Bewstridge loves Vera Witherby, so he acquaints himself with her uncle Ponsford Botts and his family. The Oldest Member himself sees Bewstridge's list of how to pander to each one of the Bottses: Laugh at Mr Botts's tiresome jokes, talk about Mrs. Botts's excessively whimsical books, praise the actress whom the young Irwin Botts admires, etc. Bewstridge wants to win the President's Cup, a golf tournament open to players with handicaps not less than twenty-four. However, Bewstridge's boss, R. P. Crumbles, tells Bewstridge not to win. Bewstridge's main opponent, Sir George Copstone, owns a chain of stores that Crumbles wants to buy, and Crumbles thinks Copstone will be more willing to sell if he wins. If Bewstridge defeats Copstone, he will be fired. The next day, Bewstridge and Copstone do indeed find themselves opposed in the final round. Bewstridge decides to play for as long as possible before resigning. As the heated game progresses, however, Bewstridge becomes determined to win. Crumbles reminds Bewstridge of his orders, but Bewstridge refuses to give up what he believes is his only chance of winning a cup.
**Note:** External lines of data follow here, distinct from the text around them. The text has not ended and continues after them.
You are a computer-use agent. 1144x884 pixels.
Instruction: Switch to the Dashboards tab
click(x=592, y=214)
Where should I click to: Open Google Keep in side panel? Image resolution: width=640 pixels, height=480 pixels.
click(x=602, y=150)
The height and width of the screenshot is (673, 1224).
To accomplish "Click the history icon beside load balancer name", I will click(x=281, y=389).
A tense match leads to an equal position at the eighteenth hole.

A group comes consisting of Ponsford Botts, Irwin Botts, and the Botts dog, Alfonse. Bewstridge's ball lands two feet from the hole on top of the hill, but the dog Alphonse moves the ball several yards away. Bewstridge is then unable to concentrate because of Alphonse's barking. Bewstridge realizes that kicking Alphonse would probably hurt his chances to ingratiate himself with Vera's relatives, but he wants to win, so he kicks Alphonse off the hill and into the chasm next to it. He is still unable to concentrate, due to Irwin and Ponsford shouting protests, so he kicks them into the chasm as well. Crumbles appears and scolds Bewstridge for doing this and for not having lost already to Copstone. Bewstridge sends Crumbles into the chasm, along with Mrs. Botts, who had started conversing loudly with those already inside. Bewstridge can finally concentrate, but swings convulsively at Vera's unexpected voice. The ball lands in the hole and Bewstridge wins the cup. However, he has also lost his job, and probably all hope of marrying Vera. However, Vera actually thanks Bewstridge for kicking her annoying relatives into the chasm. She agrees to marry him. Copstone, who also thinks the Bottses are annoying, gives Bewstridge a job with his company.
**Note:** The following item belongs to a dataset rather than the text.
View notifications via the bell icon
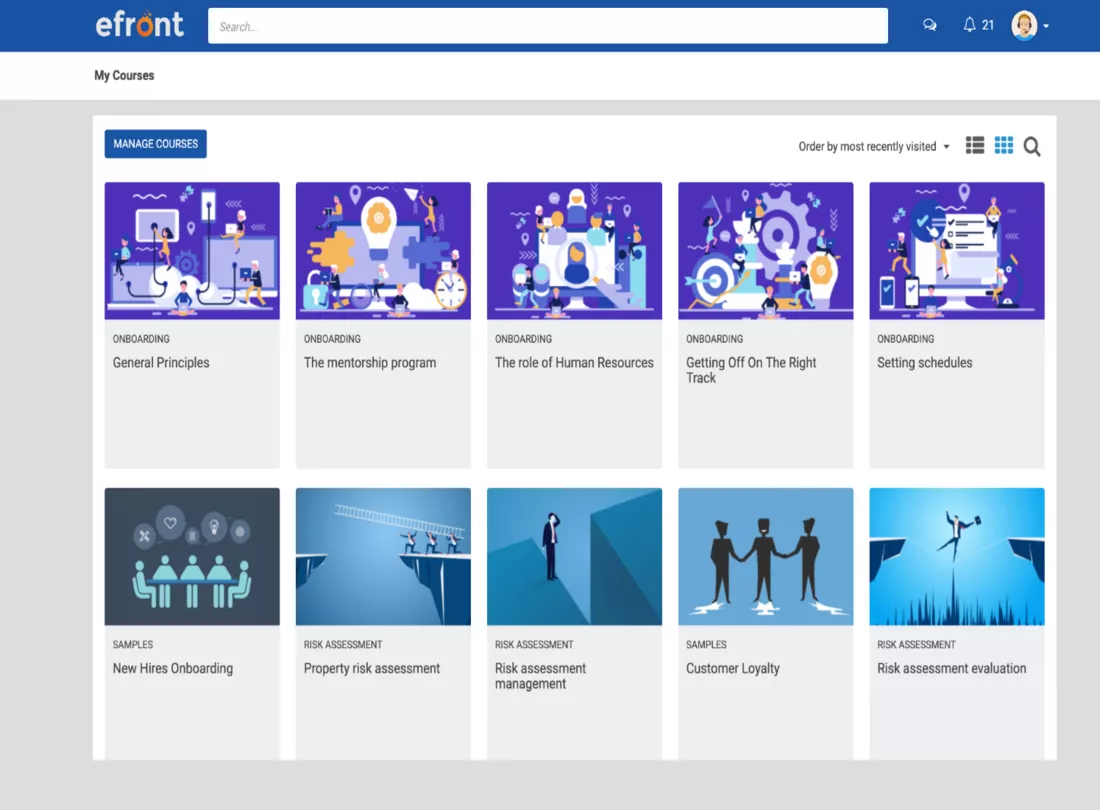Image resolution: width=1100 pixels, height=810 pixels. click(x=969, y=24)
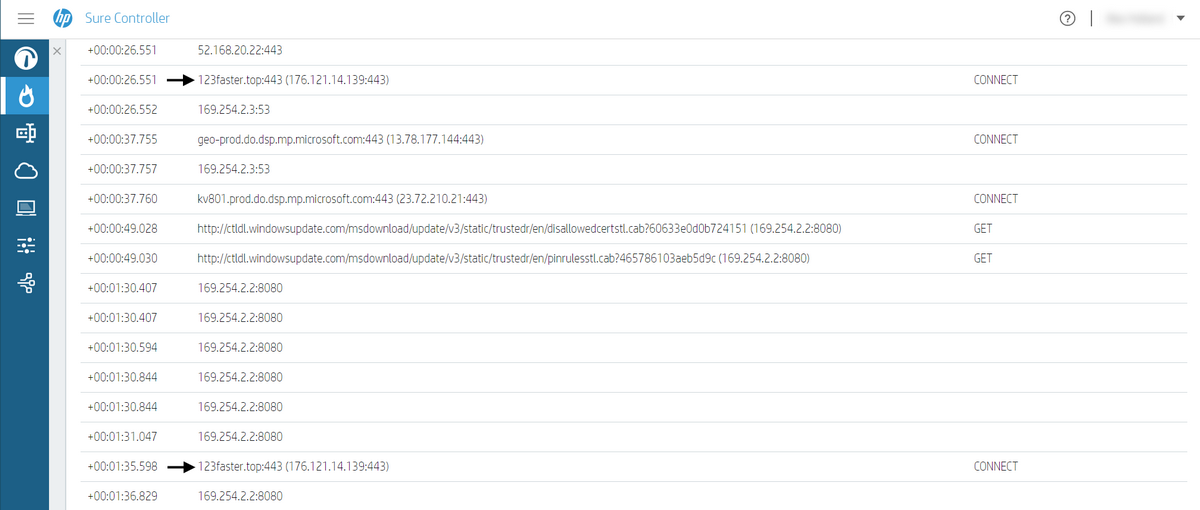This screenshot has width=1200, height=510.
Task: Click the Sure Controller title
Action: point(128,18)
==="Rodney Has a Relapse"===
- Canada: National Home Monthly (Winnipeg, Manitoba), February 1949 (as "Rupert Has a Relapse")
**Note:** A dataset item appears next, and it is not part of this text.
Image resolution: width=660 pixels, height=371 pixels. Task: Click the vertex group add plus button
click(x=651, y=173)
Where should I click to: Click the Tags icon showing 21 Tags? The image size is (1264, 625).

Most of the characters in the story previously appeared in the last three stories in the 1926 collection The Heart of a Goof. "Rodney Has A Relapse" has several thinly veiled references to A. A. Milne in the character of Rodney Spelvin, a writer, who writes sentimental poetry about his son Timothy. This followed an antagonism between Wodehouse and Milne over the former's alleged treachery during the Second World War.

- Plot
Without any cue whatsoever, the Oldest Member starts telling the following story about six people: William Bates, his wife Jane Bates, their son Braid, William's sister Anastatia Spelvin, Anastatia's husband Rodney Spelvin, and their son Timothy.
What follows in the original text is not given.